The injured woman landed upside down and was seemingly lodged between the pit and the rails, and Omar says bystanders began shouting to move her foot so it wouldn't be crushed by the oncoming carriages.
"Everyone was screaming just put her foot down, so when the train comes she would be fully beneath," Omar said.
"The daughter was screaming 'That's my mum' and a woman was trying to tell her to take deep breaths. One guy even went back in to trying to move her to get her out. But they couldn't get her out and everyone was saying 'the train is coming'."
Omar says one of the heroes was "zapped" by an electrified rail and dragged himself to safety before laying on the platform.
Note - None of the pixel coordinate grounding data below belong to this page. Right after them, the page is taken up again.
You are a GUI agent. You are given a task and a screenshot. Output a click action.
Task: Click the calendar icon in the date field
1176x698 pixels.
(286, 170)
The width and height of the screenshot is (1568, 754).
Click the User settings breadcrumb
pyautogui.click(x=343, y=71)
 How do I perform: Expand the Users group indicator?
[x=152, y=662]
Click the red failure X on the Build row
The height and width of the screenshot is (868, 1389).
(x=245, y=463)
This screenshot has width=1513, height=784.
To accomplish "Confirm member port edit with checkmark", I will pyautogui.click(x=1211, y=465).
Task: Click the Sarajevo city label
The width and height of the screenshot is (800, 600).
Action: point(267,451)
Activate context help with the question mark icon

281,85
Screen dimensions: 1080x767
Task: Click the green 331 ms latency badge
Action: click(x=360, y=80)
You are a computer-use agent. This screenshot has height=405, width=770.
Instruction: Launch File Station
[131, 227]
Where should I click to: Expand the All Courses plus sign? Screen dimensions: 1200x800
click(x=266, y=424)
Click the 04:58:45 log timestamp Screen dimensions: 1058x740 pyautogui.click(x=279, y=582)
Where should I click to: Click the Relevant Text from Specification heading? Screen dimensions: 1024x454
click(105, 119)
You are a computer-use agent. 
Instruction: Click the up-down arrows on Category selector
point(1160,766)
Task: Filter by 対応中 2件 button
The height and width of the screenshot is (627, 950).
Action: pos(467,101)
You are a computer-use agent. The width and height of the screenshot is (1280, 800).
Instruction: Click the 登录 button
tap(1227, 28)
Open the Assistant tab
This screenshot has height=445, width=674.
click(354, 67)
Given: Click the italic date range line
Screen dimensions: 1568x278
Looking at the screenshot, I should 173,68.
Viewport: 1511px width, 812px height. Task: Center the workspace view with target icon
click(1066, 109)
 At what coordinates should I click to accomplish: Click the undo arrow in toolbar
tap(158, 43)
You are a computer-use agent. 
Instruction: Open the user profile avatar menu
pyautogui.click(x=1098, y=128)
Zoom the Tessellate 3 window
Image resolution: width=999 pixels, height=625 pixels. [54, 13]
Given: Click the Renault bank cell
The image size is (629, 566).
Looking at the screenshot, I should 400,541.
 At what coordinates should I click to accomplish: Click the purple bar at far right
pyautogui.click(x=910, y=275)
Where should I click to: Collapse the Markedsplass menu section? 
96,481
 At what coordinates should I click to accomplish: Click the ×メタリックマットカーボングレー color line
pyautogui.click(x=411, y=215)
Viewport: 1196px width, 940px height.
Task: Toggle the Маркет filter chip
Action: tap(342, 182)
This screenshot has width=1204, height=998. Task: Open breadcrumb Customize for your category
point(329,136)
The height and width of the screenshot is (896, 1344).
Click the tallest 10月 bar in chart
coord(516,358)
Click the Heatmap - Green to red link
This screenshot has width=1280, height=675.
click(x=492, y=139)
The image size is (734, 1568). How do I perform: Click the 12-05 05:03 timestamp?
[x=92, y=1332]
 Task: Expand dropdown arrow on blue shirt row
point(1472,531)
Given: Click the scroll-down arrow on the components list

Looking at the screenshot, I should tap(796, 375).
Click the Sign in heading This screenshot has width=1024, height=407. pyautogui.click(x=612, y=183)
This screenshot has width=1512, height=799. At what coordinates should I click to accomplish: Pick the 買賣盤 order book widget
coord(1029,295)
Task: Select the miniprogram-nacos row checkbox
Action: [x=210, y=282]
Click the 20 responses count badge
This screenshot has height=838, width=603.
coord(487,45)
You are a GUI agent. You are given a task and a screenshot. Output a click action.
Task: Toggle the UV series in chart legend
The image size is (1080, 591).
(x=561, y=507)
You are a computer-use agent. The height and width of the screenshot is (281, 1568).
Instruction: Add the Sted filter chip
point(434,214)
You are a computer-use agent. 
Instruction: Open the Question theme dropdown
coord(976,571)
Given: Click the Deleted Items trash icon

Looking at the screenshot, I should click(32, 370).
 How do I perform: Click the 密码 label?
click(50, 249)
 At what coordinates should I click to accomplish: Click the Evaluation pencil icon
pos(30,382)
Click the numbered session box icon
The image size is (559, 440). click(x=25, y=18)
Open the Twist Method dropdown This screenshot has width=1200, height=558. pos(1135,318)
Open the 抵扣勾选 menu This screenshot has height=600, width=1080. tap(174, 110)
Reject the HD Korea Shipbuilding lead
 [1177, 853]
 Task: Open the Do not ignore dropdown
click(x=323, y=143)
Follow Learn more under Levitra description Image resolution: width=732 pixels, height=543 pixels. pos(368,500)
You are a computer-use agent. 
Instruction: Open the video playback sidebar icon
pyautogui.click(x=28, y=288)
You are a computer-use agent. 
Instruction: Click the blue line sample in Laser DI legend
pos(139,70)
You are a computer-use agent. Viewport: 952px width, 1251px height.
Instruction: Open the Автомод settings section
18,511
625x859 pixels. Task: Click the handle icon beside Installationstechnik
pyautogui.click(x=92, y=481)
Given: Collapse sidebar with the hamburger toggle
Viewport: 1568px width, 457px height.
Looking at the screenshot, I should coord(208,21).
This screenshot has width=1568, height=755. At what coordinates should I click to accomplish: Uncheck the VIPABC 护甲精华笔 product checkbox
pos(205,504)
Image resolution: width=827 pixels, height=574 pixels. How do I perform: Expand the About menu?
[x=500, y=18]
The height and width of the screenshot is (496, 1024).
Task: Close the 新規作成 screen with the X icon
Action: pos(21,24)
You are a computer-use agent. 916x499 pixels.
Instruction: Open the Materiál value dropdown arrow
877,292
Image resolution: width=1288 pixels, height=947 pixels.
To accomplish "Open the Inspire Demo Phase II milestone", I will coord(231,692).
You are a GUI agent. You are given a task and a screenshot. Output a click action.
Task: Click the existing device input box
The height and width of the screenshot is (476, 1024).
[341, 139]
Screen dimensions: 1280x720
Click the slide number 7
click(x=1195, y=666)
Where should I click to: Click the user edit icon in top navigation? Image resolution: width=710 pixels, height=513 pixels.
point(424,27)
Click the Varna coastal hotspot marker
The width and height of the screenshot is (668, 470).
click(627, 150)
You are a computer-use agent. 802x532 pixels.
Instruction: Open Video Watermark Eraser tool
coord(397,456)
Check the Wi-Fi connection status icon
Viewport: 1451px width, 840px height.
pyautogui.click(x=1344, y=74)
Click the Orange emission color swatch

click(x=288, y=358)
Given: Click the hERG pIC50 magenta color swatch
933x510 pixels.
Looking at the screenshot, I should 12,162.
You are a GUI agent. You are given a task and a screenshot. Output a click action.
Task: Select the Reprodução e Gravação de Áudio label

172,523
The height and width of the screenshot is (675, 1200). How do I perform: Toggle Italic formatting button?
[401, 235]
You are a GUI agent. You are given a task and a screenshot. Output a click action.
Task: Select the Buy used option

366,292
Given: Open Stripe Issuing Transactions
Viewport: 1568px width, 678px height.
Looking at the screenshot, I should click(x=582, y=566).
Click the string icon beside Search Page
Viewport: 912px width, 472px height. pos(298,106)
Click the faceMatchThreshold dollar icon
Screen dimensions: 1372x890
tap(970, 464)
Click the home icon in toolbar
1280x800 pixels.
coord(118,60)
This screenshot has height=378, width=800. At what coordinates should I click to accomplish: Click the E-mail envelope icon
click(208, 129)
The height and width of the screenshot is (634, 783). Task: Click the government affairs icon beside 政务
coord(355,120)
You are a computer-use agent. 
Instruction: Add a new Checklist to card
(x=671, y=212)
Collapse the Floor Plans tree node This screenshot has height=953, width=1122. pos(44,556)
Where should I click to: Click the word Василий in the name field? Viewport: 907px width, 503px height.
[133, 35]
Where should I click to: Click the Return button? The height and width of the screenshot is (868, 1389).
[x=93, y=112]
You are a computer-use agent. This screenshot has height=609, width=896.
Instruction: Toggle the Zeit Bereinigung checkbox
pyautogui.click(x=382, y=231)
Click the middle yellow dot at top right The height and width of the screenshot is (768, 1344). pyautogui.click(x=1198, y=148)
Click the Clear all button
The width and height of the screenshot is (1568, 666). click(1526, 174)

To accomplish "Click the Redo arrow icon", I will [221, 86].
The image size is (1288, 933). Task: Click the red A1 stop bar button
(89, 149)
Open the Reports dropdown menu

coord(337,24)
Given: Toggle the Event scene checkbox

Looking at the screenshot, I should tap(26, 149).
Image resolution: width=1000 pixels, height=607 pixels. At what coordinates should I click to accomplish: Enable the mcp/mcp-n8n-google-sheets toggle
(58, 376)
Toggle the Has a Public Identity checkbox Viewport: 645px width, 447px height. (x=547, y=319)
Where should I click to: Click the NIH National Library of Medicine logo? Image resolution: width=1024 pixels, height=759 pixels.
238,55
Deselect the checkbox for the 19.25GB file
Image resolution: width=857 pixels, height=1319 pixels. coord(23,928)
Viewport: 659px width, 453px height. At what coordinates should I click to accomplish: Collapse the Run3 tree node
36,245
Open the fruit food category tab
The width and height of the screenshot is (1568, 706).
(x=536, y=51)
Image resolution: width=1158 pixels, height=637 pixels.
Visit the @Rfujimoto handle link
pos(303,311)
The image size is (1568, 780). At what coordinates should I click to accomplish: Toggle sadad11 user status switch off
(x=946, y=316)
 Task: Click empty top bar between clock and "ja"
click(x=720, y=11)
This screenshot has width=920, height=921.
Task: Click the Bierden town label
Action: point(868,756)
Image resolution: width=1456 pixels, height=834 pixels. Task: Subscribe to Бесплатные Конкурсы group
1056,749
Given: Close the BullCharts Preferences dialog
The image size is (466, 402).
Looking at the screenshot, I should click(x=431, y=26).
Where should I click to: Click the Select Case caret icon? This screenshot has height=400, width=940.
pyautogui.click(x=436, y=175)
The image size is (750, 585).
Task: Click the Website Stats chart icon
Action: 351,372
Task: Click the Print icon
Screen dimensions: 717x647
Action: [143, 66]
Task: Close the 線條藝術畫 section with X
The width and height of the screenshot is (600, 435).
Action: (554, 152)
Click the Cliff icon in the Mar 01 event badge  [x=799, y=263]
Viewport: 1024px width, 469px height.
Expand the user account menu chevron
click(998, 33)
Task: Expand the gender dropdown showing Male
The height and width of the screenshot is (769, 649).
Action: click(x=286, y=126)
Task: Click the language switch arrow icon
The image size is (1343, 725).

Once the panic alarm had been pressed, Omar says an announcement boomed over the platform telling everyone to evacuate as transport workers and BTP officers ran in with the train seemingly halted in the tunnel.
Omar said he was "in shock" as he checked on the men, finding one was covered in the woman's blood. He said: "One guy got zapped and was not speaking much. The other guy with a Northern accent, he was just going 'F**k, f**k, there was no way to get her out'. I said 'There's nothing more you could have done'.
"He said 'Mate, her hair and her blood was all sticking to my feet'. I could literally see it on his shoes. Blood and hair. He said 'I'm alright, I'll be fine. But her daughter'.
We said 'You were so brave'. He could not really talk though he was in pieces." Omar said he stayed on the platform to keep a look out for the oncoming train entering the tunnel, but luckily it never arrived.
"I think they managed to stop it because the alarm was pressed," he said.
"But the platform did not say it was not coming. We were all on the edge of our seats until BTP came running in."
He also said there wasn't enough time to get the woman out without hurting her more. "I do not think there was a clear way to pull her and grab her out," he said. "Getting her out without causing further damage was a tall order in that time frame."
Omar says he had a panic attack and left the station "looking like a madman". He continued: "I have just been reliving it in my head. It was the reaction of the daughter that made it real."
A BTP spokesperson said: "Colleagues from London Fire Brigade and London Ambulance Service also attended, and a person has been taken to hospital with what are believed to be potentially life-changing injuries.
"The circumstances of the incident have been investigated which is not being treated as suspicious."